Collected data
· · · · · · ·

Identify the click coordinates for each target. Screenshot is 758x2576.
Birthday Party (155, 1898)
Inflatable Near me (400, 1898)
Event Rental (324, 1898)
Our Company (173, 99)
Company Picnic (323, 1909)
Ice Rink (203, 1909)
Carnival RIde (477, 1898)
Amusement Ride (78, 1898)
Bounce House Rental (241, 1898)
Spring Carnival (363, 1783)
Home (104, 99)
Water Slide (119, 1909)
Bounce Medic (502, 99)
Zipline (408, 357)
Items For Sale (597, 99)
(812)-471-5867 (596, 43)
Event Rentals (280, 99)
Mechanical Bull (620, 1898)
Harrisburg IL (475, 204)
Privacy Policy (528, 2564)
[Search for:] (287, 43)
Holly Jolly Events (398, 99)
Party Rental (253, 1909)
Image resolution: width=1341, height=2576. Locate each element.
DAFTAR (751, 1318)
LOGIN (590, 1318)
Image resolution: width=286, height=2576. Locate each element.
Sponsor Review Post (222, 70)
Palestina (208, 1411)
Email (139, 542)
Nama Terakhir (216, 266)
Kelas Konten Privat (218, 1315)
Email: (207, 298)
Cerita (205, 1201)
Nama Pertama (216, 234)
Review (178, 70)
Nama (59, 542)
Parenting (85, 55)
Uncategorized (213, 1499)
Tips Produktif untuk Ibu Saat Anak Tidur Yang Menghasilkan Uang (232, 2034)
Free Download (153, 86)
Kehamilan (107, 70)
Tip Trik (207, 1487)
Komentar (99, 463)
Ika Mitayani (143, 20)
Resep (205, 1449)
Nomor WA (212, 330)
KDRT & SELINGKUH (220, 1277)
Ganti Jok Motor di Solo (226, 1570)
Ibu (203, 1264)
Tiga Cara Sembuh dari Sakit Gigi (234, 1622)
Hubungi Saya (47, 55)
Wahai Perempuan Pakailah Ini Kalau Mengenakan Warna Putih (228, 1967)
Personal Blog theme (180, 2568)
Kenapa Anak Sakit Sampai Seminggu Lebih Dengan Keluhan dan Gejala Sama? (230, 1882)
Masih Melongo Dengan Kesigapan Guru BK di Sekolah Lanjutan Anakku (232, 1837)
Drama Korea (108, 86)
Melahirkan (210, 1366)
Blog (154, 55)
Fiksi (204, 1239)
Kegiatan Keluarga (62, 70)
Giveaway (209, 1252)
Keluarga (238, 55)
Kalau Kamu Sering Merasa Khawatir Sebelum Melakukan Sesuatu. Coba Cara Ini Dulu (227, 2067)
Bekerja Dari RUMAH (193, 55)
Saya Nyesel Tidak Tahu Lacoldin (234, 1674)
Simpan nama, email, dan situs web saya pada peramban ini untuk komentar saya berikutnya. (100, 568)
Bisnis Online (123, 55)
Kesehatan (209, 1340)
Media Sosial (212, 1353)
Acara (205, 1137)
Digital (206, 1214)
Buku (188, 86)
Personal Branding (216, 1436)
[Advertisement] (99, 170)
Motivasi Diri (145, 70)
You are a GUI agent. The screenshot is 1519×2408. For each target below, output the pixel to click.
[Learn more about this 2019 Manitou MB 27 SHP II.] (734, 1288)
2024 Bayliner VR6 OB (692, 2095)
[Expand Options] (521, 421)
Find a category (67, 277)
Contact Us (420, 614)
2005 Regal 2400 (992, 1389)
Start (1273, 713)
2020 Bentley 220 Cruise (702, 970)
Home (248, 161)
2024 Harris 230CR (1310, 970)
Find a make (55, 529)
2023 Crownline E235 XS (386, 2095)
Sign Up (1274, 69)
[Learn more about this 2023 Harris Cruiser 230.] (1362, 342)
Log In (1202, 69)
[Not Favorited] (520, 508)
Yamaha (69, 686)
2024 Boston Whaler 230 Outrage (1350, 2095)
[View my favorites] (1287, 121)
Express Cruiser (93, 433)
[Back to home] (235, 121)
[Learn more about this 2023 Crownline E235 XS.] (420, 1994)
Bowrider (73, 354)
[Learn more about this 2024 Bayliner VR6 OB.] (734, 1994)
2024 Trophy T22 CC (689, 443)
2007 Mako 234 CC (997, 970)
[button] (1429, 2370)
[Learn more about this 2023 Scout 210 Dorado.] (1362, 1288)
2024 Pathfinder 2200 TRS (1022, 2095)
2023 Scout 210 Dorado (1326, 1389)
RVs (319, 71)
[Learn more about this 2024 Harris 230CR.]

· · · · · · ·

From the records, copy out each line that includes the string "resolution".

Image resolution: width=1341, height=2576. Locate each element.
Image resolution: width=286, height=2576. Locate each element.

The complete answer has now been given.